Believe it or not, the Germans manufacture precision machine tools over there but oversee the quality and manufacturing techniques to ensure a product as good as in the Fatherland.
They can't compete any longer at home with their Socialist government, but their corporations are still watching the store in overseas plants for the purpose of quality products.
We, on the other hand have big corporations that stock "big box" outlets with S*** tools to garner corporate profits.
Having said that, my politics are far to the right of Barry Goldwater, as the above sounds like a Berkley rant.
I'm an independent realist, and a former Toolmaker/shop owner who knows how to build a quality product.
That profession is long gone in the this country I used to admire.
Whew! I'm done….....


----------



## Delta356 (Aug 2, 2010)

Two things I have say on this subject.
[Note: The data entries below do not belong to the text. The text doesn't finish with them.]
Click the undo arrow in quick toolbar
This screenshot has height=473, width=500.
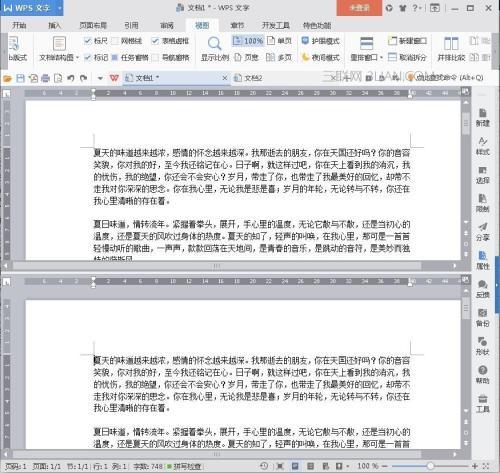click(x=71, y=78)
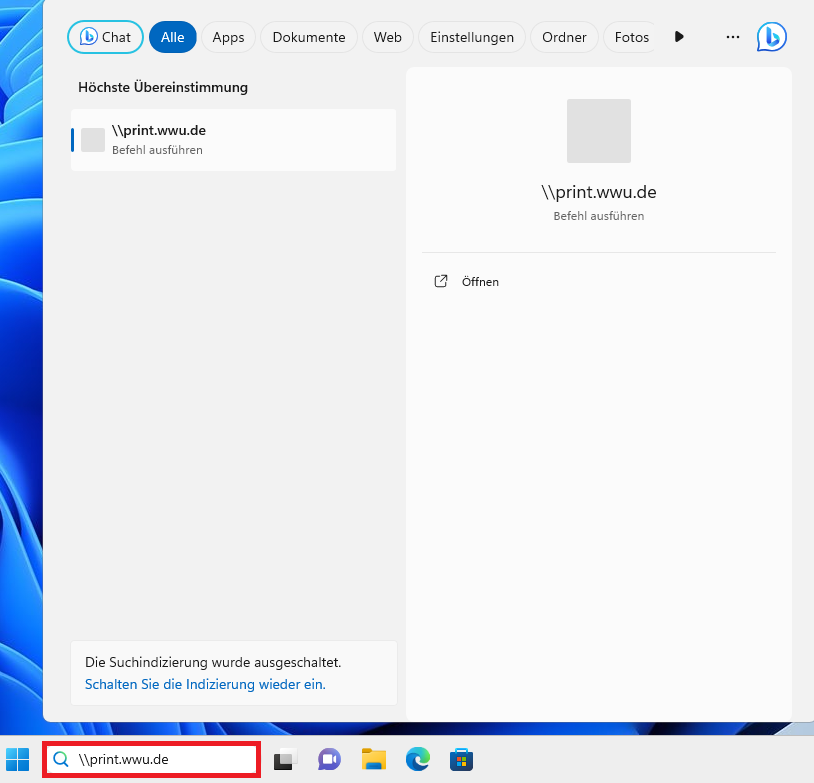Open the three-dots options menu
Image resolution: width=814 pixels, height=783 pixels.
(732, 37)
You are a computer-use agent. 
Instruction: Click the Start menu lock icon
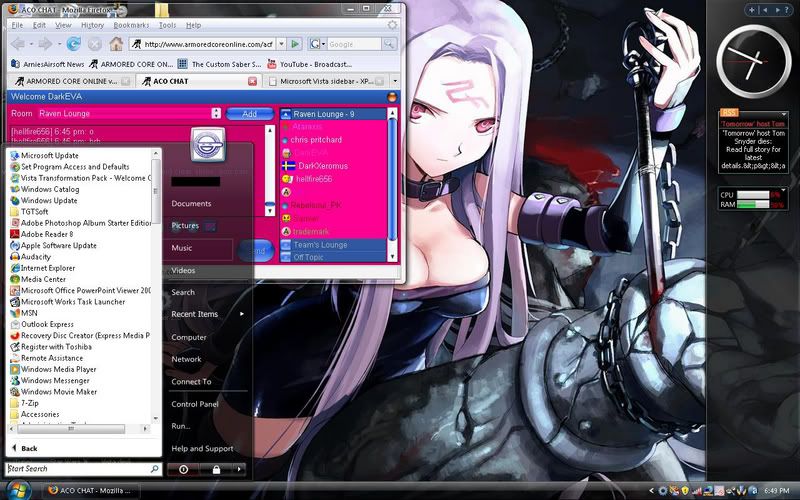pyautogui.click(x=216, y=468)
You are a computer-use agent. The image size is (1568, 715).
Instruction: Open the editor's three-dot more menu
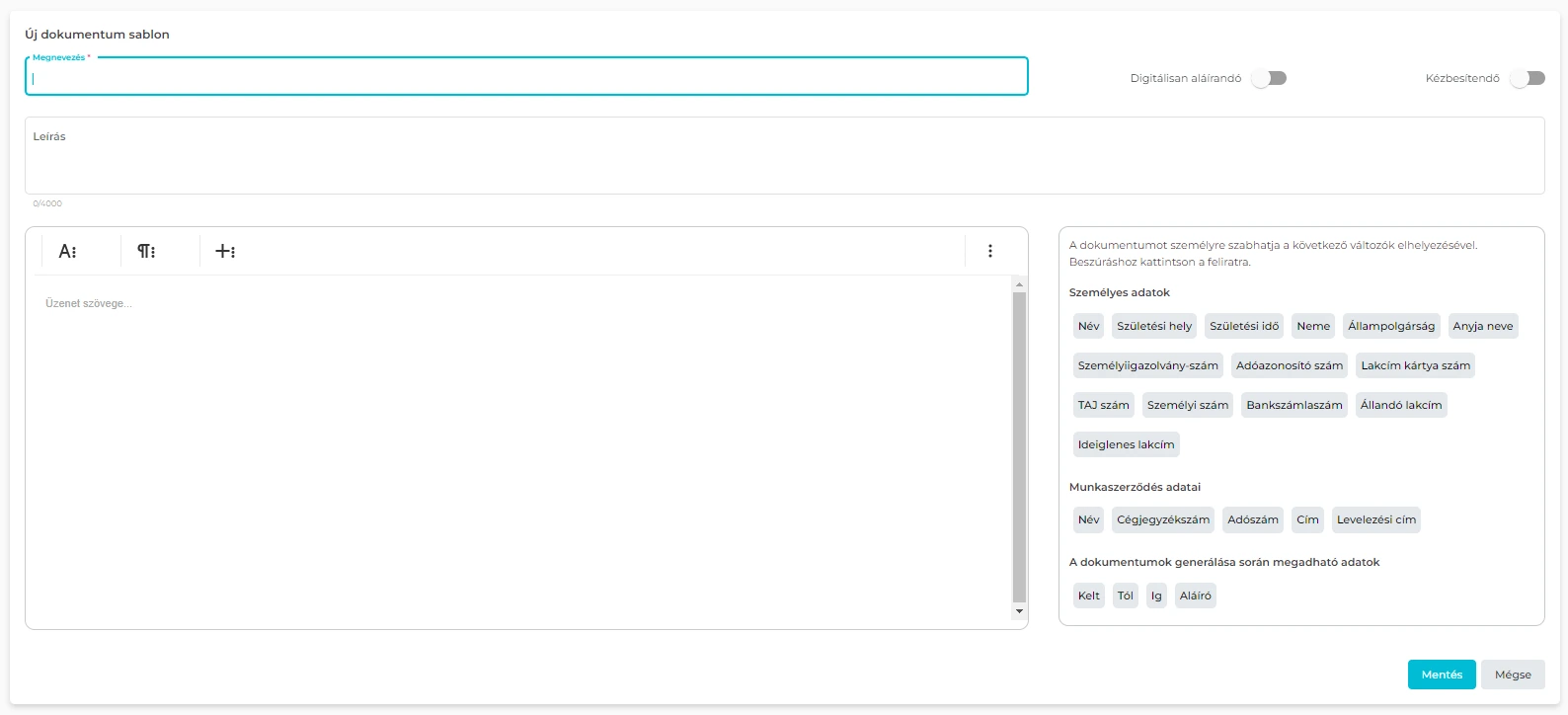point(990,251)
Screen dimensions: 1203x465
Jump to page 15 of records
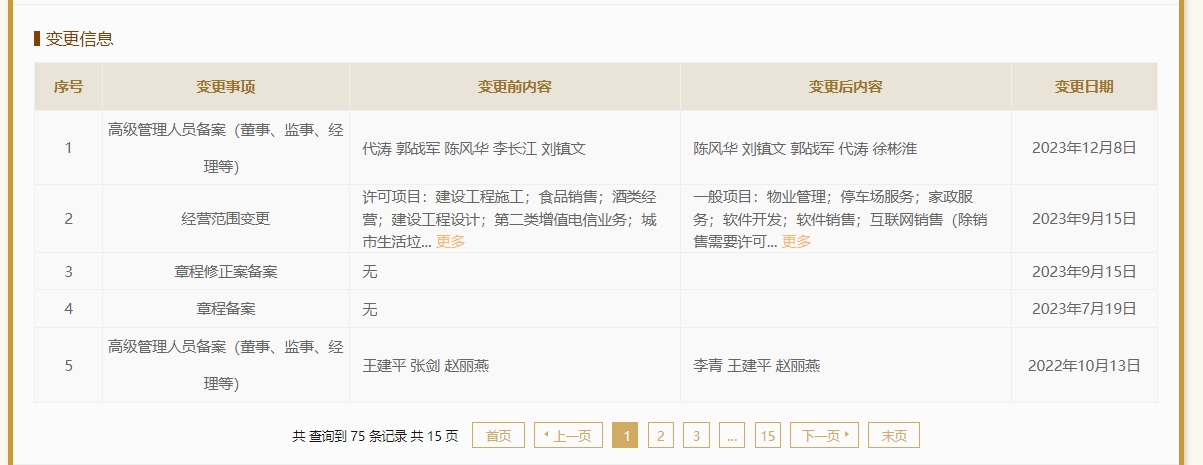pos(767,436)
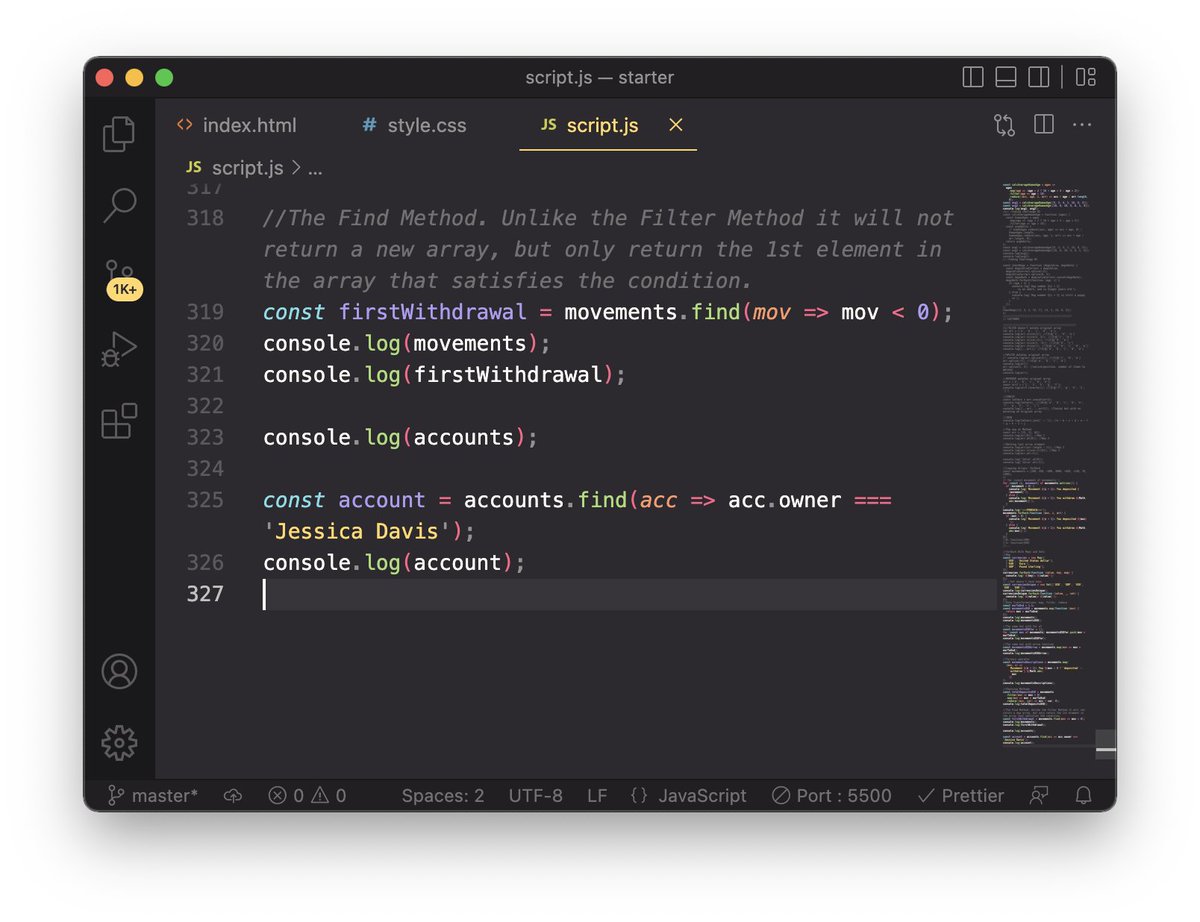Select the master* branch in status bar
This screenshot has width=1200, height=922.
click(150, 796)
One China will become the next Japan in being able to produce a quality product, but unlike Japan, china will never be able to innovate a product.
China are copiers.
We Americans are able to create a great design, but no longer are we able to manufacture it in the USA….Thats TRUE (Regain) Capitalism ….. The 80's right… LOL….......

Thanks, Michael Frey 
Portland, OR

FREY WOODWORKING INC.


----------



## PutnamEco (May 27, 2009)

Re: jim C says:
The faster BD goes out of business the better.
---
I just wish they would see the error of their ways and bring most of their production back to America. 
I started out with B&D and and have many fond memories of using their tools, back when they were still decent.
--
Re:The Germans…
They can't compete any longer at home with their Socialist government, but their corporations are still watching the store in overseas plants for the purpose of quality products.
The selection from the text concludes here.